Ann Clin Microbiol 2025;28(4):22. Whole-genome sequencing applications for evolution of clinical microbiology

Table 2. Comparison of strengths and weaknesses of traditional approaches and whole-genome sequencing [3]
Item Traditional approaches Whole-genome sequencing
Principle Phenotypic traits, such as culturing, serotyping, biochemical testing, or PCR-based detection Sequencing the entire genome to identify pathogens and analyze genetic features
Applications Detection, identification, and enumeration of pathogens Outbreak tracing, source attribution, evolution study, and functional gene analysis
Testing speed Time-consuming (days to weeks) Faster results once sequencing infrastructure is established (hours to days)
Test sensitivity/specificity Variable and dependent on culture conditions and the detection method applied High sensitivity/specificity owing to genome analysis
Result output Qualitative or semi-quantitative results (presence/absence or counts) Quantitative and comprehensive genetic data (SNPs, resistome, or virulome)

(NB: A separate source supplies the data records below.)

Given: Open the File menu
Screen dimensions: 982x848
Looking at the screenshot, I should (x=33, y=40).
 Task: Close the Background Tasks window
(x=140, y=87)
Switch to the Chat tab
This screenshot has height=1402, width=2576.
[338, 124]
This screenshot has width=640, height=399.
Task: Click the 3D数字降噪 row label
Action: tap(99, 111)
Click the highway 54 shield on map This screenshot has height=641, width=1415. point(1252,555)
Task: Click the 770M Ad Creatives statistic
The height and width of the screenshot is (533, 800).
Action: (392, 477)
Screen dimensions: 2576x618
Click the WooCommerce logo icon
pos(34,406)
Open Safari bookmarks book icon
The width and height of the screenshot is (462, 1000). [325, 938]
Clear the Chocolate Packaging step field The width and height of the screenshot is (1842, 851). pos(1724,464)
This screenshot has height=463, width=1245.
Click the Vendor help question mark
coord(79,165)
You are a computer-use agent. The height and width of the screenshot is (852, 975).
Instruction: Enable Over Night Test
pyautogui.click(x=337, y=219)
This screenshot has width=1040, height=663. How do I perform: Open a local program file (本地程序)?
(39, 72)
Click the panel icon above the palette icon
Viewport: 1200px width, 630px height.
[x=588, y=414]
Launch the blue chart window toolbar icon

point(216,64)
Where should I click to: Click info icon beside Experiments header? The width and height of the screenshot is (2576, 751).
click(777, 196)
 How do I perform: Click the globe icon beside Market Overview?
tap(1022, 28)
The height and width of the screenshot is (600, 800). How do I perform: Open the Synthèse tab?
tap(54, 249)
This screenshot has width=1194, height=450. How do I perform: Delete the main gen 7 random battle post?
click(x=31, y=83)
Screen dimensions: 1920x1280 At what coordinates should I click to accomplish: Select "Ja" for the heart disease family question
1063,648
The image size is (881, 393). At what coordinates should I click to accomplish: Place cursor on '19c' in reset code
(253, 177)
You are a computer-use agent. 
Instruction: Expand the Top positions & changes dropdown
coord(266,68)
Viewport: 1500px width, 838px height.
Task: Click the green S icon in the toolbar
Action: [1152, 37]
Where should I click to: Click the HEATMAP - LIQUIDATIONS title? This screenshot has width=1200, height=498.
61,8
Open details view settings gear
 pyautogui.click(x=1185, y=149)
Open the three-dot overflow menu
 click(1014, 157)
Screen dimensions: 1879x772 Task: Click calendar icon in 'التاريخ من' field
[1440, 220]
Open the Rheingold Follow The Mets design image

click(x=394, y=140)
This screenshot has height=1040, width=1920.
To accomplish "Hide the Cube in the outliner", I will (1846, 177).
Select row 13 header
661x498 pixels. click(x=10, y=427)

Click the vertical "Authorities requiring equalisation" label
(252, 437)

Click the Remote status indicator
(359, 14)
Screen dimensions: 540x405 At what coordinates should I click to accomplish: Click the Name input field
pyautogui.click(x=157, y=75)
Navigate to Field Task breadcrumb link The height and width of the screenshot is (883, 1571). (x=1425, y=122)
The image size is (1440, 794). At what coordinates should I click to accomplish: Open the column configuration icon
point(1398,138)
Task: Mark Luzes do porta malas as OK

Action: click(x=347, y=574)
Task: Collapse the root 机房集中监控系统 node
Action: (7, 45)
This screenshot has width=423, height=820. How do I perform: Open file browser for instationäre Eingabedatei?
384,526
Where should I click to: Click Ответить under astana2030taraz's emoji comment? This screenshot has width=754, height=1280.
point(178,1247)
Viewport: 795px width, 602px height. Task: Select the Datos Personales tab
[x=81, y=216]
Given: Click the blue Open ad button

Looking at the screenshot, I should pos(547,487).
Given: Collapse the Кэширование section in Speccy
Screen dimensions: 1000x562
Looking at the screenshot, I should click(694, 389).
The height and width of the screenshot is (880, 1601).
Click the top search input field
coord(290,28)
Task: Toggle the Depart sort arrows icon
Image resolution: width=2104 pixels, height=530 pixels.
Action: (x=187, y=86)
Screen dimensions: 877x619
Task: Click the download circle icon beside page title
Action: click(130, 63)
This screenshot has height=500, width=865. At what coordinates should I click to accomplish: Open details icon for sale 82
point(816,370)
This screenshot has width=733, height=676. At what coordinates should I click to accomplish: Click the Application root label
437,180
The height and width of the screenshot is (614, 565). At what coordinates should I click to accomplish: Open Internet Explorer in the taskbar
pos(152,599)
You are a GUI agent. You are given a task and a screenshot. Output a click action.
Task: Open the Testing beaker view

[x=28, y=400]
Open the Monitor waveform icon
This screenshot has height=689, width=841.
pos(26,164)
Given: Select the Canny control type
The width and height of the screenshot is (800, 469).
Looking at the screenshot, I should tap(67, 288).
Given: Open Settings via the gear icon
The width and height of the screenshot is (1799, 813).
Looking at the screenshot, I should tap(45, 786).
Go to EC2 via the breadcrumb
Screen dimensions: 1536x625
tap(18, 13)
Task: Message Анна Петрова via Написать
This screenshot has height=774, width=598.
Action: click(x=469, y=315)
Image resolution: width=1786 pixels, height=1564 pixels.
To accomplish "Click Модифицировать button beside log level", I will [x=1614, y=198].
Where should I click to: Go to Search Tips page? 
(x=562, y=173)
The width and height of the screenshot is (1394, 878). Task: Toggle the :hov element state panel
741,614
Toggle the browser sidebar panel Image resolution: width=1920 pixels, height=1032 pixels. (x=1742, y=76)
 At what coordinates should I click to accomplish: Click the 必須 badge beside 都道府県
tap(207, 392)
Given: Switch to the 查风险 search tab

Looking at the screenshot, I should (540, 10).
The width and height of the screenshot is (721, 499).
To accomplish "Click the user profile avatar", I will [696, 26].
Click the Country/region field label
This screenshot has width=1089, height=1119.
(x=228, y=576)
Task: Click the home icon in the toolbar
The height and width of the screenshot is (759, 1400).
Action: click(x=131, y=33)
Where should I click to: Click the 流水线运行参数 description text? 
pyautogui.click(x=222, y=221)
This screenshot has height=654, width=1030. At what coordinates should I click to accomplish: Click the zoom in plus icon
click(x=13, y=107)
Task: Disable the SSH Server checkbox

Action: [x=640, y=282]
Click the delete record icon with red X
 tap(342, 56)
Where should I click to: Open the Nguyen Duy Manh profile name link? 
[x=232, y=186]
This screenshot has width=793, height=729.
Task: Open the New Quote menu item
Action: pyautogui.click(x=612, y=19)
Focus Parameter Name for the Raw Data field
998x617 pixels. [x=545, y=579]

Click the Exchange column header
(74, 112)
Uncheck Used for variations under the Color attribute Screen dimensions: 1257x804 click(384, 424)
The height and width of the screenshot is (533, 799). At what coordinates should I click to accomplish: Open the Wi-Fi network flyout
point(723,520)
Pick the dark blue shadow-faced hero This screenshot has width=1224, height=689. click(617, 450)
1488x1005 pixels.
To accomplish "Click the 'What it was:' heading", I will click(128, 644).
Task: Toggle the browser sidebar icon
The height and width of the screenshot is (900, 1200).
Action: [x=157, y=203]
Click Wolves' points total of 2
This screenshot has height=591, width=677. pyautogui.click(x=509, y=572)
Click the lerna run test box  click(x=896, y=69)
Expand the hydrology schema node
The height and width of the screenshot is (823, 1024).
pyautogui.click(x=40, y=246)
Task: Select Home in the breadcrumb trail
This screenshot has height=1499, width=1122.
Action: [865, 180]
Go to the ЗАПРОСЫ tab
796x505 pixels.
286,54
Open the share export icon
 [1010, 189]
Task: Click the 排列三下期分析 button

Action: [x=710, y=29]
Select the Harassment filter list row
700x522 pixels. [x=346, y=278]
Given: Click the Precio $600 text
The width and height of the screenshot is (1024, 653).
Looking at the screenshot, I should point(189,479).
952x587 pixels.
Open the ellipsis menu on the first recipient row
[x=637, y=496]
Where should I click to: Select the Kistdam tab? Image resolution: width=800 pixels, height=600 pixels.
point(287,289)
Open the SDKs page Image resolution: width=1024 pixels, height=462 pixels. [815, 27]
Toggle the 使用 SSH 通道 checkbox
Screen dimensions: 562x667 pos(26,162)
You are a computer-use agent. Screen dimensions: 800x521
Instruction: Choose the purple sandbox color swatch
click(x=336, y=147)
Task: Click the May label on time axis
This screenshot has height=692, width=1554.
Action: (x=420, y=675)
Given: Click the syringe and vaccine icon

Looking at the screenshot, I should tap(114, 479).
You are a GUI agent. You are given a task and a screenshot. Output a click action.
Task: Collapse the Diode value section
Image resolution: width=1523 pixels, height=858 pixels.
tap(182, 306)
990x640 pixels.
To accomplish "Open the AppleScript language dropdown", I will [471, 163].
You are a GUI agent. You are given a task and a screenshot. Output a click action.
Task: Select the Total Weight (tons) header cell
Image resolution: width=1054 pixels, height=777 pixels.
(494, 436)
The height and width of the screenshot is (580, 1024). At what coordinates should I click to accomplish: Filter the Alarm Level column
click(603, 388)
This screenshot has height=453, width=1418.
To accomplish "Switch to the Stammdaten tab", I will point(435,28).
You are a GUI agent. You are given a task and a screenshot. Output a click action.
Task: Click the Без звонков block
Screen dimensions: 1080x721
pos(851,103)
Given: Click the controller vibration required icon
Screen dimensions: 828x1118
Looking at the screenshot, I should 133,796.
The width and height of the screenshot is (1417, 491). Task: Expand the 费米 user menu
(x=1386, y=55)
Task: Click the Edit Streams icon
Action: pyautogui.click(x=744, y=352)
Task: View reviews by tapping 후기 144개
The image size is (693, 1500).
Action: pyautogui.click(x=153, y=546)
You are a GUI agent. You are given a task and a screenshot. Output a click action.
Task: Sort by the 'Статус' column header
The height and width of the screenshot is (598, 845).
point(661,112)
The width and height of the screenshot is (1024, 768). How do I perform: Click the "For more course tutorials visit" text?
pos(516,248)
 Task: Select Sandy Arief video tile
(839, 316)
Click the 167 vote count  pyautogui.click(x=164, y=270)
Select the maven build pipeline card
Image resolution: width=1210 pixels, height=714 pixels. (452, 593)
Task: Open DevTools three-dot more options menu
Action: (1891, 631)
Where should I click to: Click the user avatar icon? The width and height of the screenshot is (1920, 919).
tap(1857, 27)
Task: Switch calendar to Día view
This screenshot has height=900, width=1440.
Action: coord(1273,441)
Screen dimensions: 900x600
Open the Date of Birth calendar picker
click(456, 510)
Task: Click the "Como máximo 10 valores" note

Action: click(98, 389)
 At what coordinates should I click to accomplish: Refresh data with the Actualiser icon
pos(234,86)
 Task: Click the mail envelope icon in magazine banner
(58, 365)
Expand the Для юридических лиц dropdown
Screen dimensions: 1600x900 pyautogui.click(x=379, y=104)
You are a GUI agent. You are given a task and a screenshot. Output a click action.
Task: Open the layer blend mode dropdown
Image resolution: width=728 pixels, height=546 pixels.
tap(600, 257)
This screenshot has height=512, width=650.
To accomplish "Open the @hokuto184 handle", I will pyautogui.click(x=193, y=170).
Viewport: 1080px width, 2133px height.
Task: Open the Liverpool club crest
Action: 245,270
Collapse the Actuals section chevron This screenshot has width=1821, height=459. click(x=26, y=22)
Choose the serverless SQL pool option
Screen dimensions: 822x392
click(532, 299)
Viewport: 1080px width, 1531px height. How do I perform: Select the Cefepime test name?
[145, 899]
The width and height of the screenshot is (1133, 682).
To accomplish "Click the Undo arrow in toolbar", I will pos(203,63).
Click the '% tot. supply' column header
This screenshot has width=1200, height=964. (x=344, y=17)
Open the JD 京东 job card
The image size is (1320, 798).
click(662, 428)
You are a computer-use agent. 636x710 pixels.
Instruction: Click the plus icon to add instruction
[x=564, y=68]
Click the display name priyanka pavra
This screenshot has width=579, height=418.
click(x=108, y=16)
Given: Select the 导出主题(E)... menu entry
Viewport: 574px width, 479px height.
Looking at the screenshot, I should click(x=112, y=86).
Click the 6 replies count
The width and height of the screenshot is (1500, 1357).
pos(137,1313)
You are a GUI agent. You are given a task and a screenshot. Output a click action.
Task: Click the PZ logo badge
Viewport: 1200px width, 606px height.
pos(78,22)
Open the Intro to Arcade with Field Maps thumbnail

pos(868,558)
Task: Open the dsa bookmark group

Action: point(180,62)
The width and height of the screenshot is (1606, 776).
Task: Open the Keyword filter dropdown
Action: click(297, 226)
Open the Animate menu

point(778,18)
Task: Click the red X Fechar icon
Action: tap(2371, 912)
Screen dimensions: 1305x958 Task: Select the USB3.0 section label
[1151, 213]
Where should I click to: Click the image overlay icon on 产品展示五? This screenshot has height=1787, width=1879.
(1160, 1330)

Testing costs (initial and operational costs) Lower initial and operational costs High initial cost for WGS equipment; operational costs depend on scale and throughput; these elevated costs may limit some developing countries, or countries with fewer resources, from accessing this technology
Advantages Cost-effective, well-established, and simple to implement in clinical laboratories Provision of comprehensive genetic information on antimicrobial resistance and virulence factors
Disadvantages Limited accuracy in strain differentiation and inability to detect nonculturable organisms. The methods may not detect viable but non-culturable cells or unculturable pathogens High initial cost requiring advanced infrastructure, expertise, and bioinformatics capabilities, needing high-quality DNA, and generating large datasets that need robust bioinformatics pipelines for analysis

Abbreviations: PCR, polymerase chain reaction; SNP, single-nucleotide polymorphism; WGS, whole-genome sequencing.